10 April 2010
Posted By GRANT LAFLECHE, QMI AGENCY
As local Catholics puzzle Friday over the sudden resignation of the their bishop, his predecessor was implicated in the cover-up of sexual abuse by a priest in Pembroke.
Former St. Catharines bishop John O’Mara was named by former Pembroke bishop Joseph Windle in a 1993 letter to the Vatican’s ambassador in Ottawa.
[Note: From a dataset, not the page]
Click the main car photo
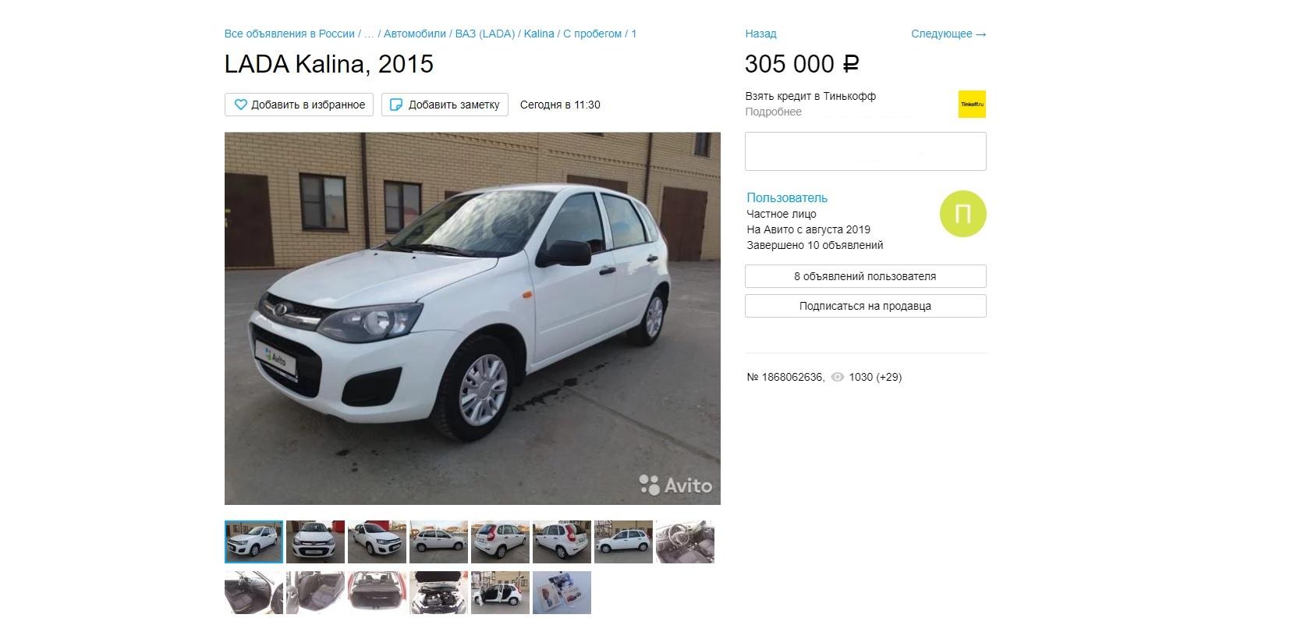Image resolution: width=1315 pixels, height=618 pixels. coord(472,318)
O’Mara was named as part of a group of Ontario bishops who backed Windle’s recommendation that the abuse of minors by a Pembroke priest be kept silent.
The priest in question, Father Bernard Prince, had been shipped off to Rome and became a friend of then Pope John Paul II. In his letter, Windle was deeply concerned that if the Vatican graced the priest with any attention or honours it would expose the abuse and create a scandal.
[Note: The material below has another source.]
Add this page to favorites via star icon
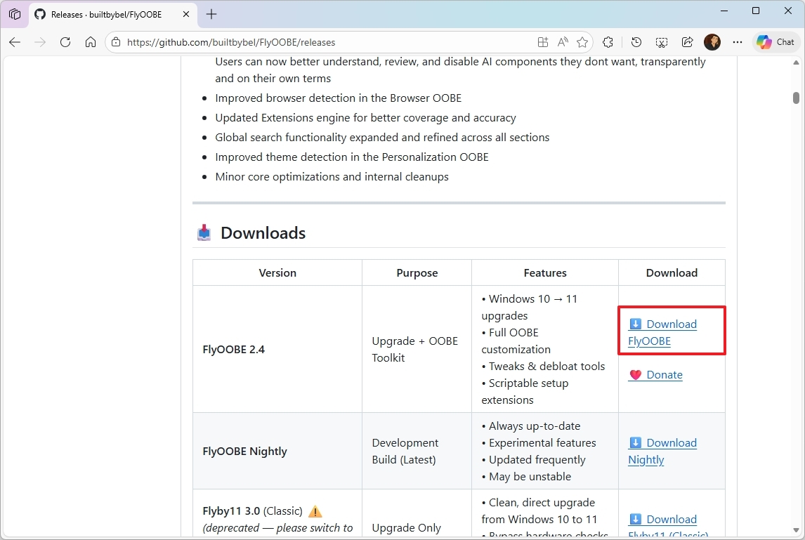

“The consequences of such an action would be disastrous, not only for the Canadian Church but for the Holy See as well, given the climate which exists in Canada at this time,” Windle wrote.
He noted that honouring Prince in anyway would “prove extremely embarrassing to the Holy See and to the Diocese of Pembroke, not to mention the possibility of criminal charges being laid and a civil lawsuit ensuing.”
Prince was convicted in 2008 of sexually molesting 13 boys between 1964 and 1984, and was formally defrocked by Pope Benedict XVI last year.
He was sent to Rome and became a Vatican official in 1991 after church officials in Canada first heard from a victim of his crimes. In his letter, which became public Friday as part of a civil case against the Pembroke Diocese and Prince, Windle supported the move even in light of the seriousness of the allegations.
“I would not object to him being given another chance since it would remove him from the Canadian scene,” Windle wrote.
By 1993, further allegations against Prince surfaced. Windle explained in his letter there were four or five known victims and at least one of them was asking pointed questions about how the church was handling the situation.
Still, Windle believed the Church could keep the situation secret because the victims were unlikely to go to the police or the press.
“One redeeming factor is that it would appear that the victims involved are of Polish descent and their respect for the priesthood and the Church has made them refrain from making these allegations public or laying criminal charges against a priest,” he wrote.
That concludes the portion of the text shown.